Facebook trauma for mother
Police are investigating a case of intimidation after a mother was apparently verbally threatened by a neighbour who accused her 11-year-old son of a sexual crime against another minor

MBOMBELA – Police are investigating a case of intimidation after a mother was apparently verbally threatened by a neighbour who accused her 11-year-old son of a sexual crime against another minor. The mother spoke to Lowvelder on Wednesday and said the local community had threatened to burn her house down.
“The police arrived (on Monday) and asked my son some questions. The mother was shouting that she was going to kill my son, so the police requested we go to the station.”

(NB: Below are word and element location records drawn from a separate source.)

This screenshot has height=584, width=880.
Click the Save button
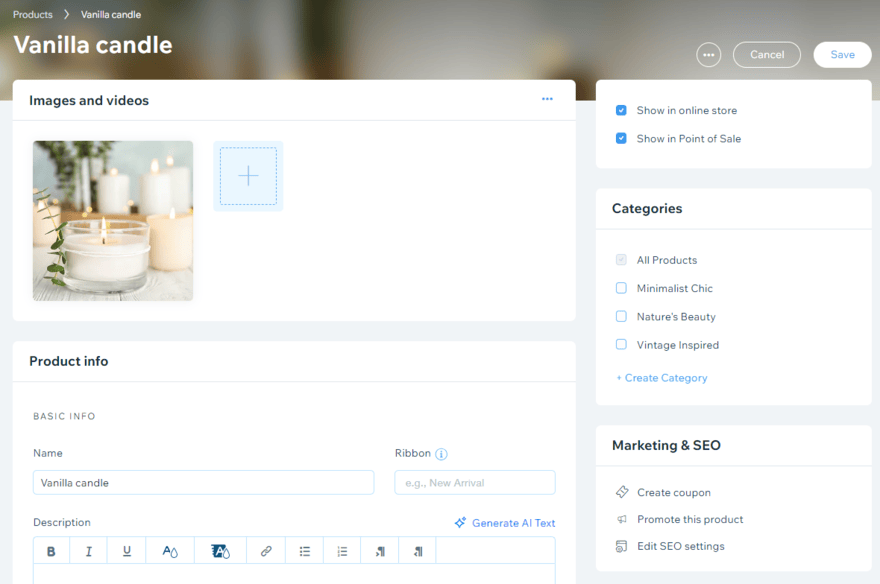(842, 54)
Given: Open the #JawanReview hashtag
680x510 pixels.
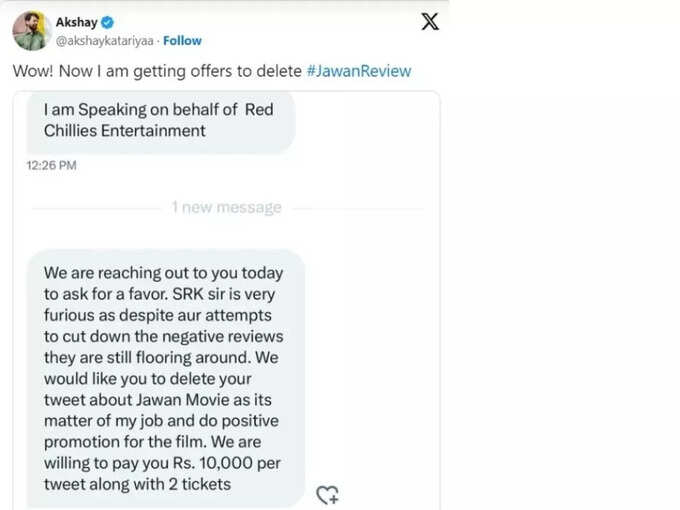Looking at the screenshot, I should tap(359, 71).
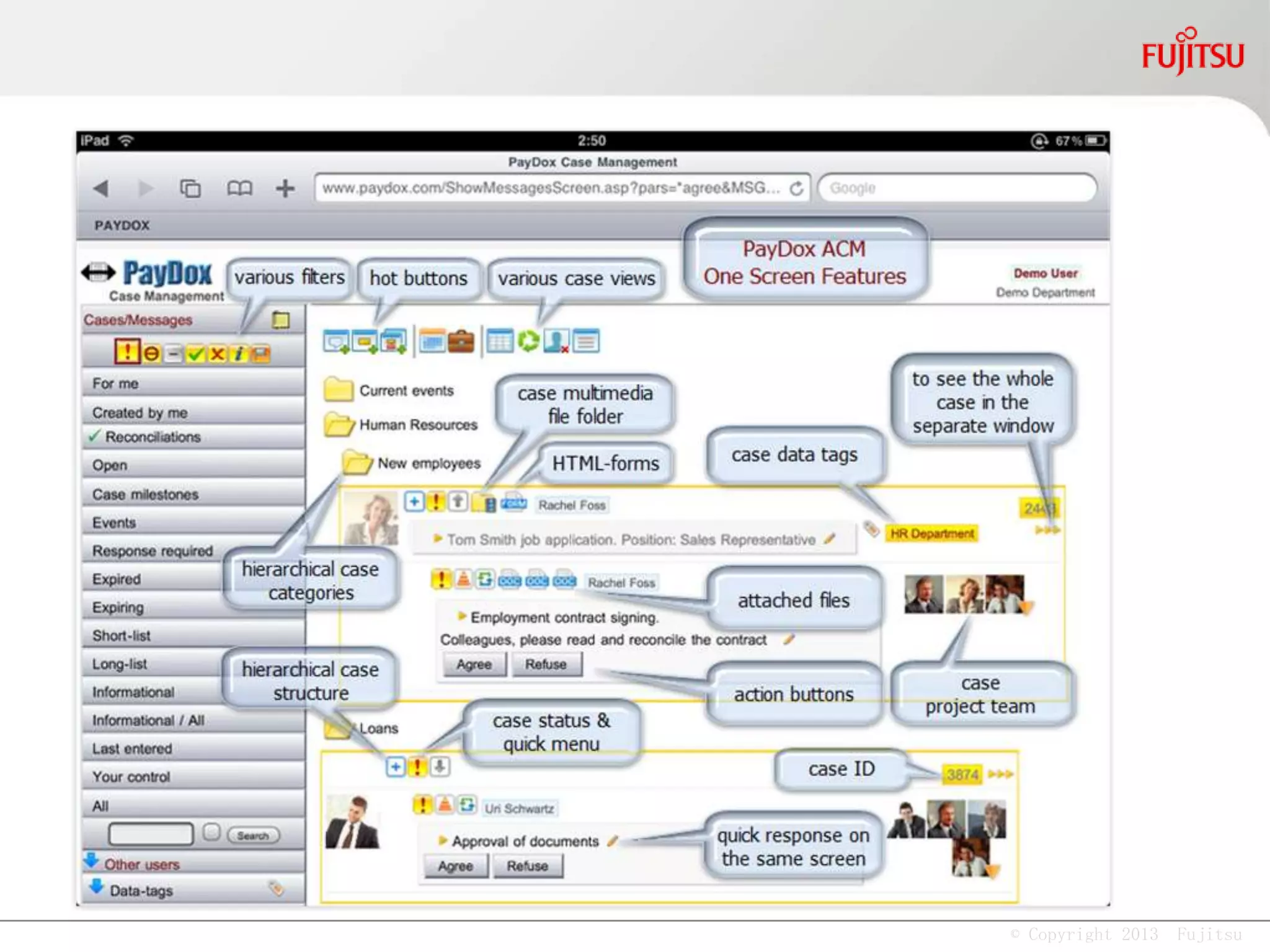The image size is (1270, 952).
Task: Click the orange X filter icon
Action: tap(217, 354)
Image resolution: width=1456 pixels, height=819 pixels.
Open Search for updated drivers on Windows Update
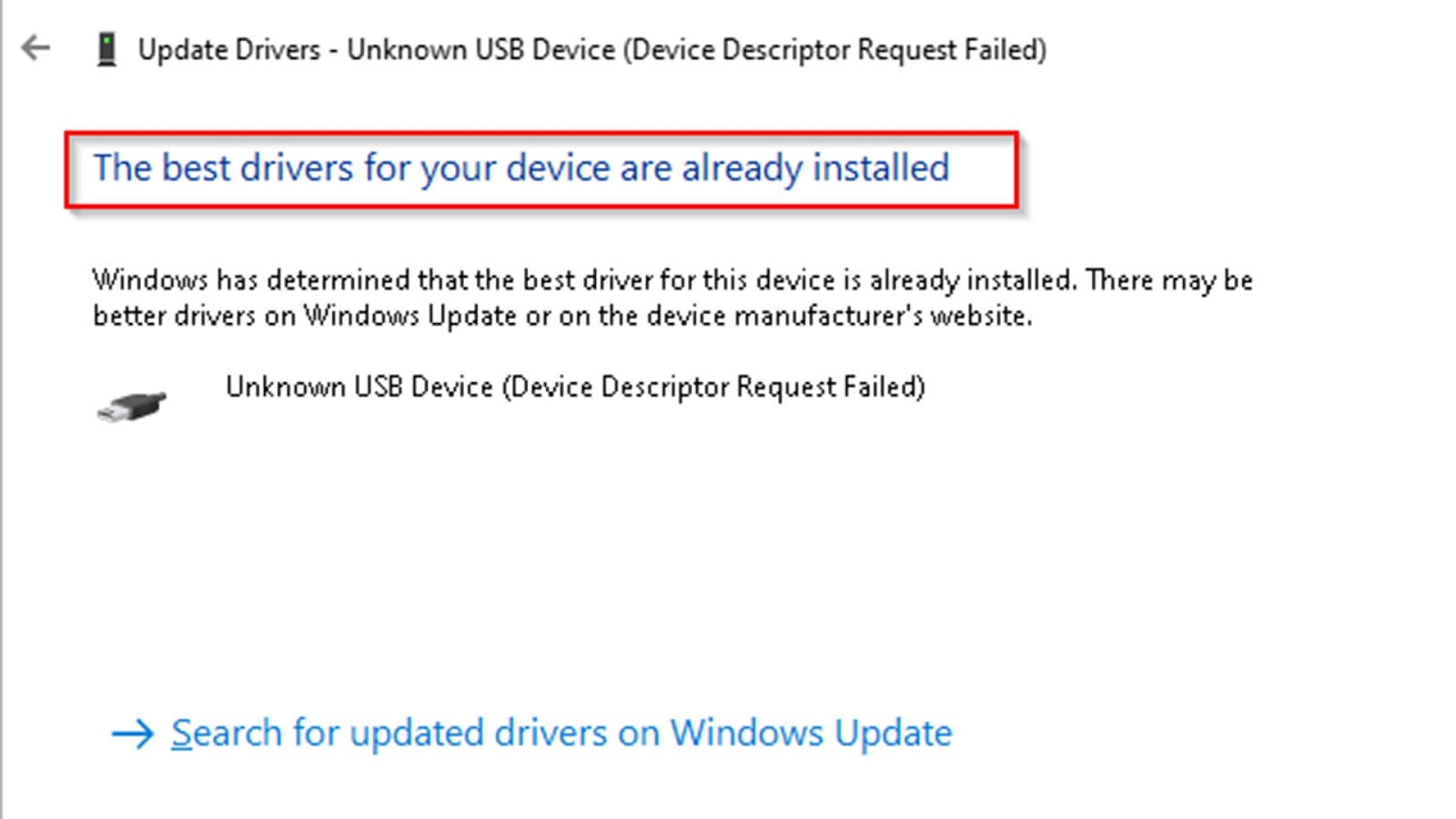[561, 733]
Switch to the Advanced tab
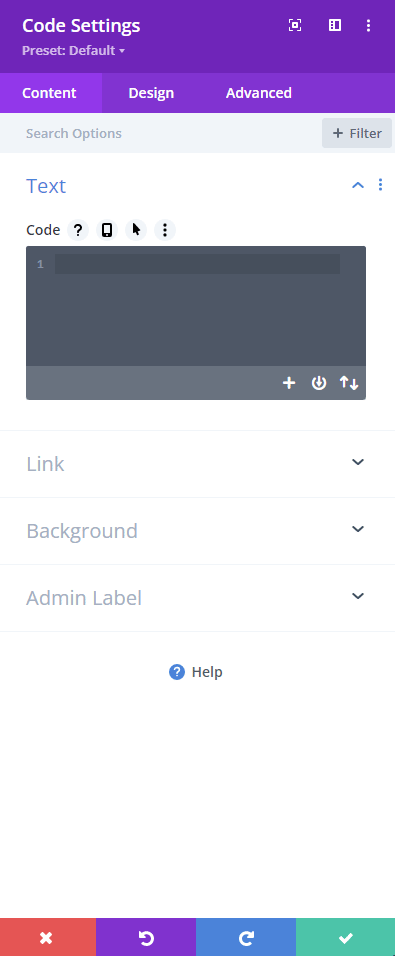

A case was not opened against the boy.
“The next day was when the real trauma started when I went onto Facebook to see comments about my son and I. There were comments about how I am an unlawful mother and how I am covering up for my monster son and more horrible things that can’t even be said as it is to traumatic. There are even threats against our lives.
“I went back to the police station to ask what I could do. The police advised me to open a case of intimidation and advised me not to comment back on Facebook. People of the community are glaring at me like I am some kind of horrible person.”
The mother approached the Nelspruit Magistrate’s Court on Wednesday to apply for a protection order against her neighbour. She was asked for her side of the story. Spokesman for the family said they chose not to comment.
Last year media had reported that a Johannesburg man had successfully interdicted his ex-friend from slandering him on Facebook and had ordered her to remove the posts from her Facebook page’s wall.
The judge, Mr Nigel Willis’s judgement in the South Gauteng High Court meant that Facebook users might be sued for damages as a result of defamatory remarks on the site.
On February 27, 2012 the woman wrote on her wall that her ex-friend was a bad father to his two children.
The court granted an interdict against the woman and ruled that if she posted any more defamatory remarks, she would be arrested. It also granted that she pay his legal costs.
Willis said where infringements of privacy took place in social media that the common law needed to develop.
“The law has to take into account changing realities, not only technologically, but also socially or else it will lose credibility in the eyes of the people. Without credibility, law loses legitimacy. If law loses legitimacy, it loses acceptance. If it loses acceptance, it loses obedience. It is imperative that the courts respond appropriately to changing times, acting cautiously and with wisdom.”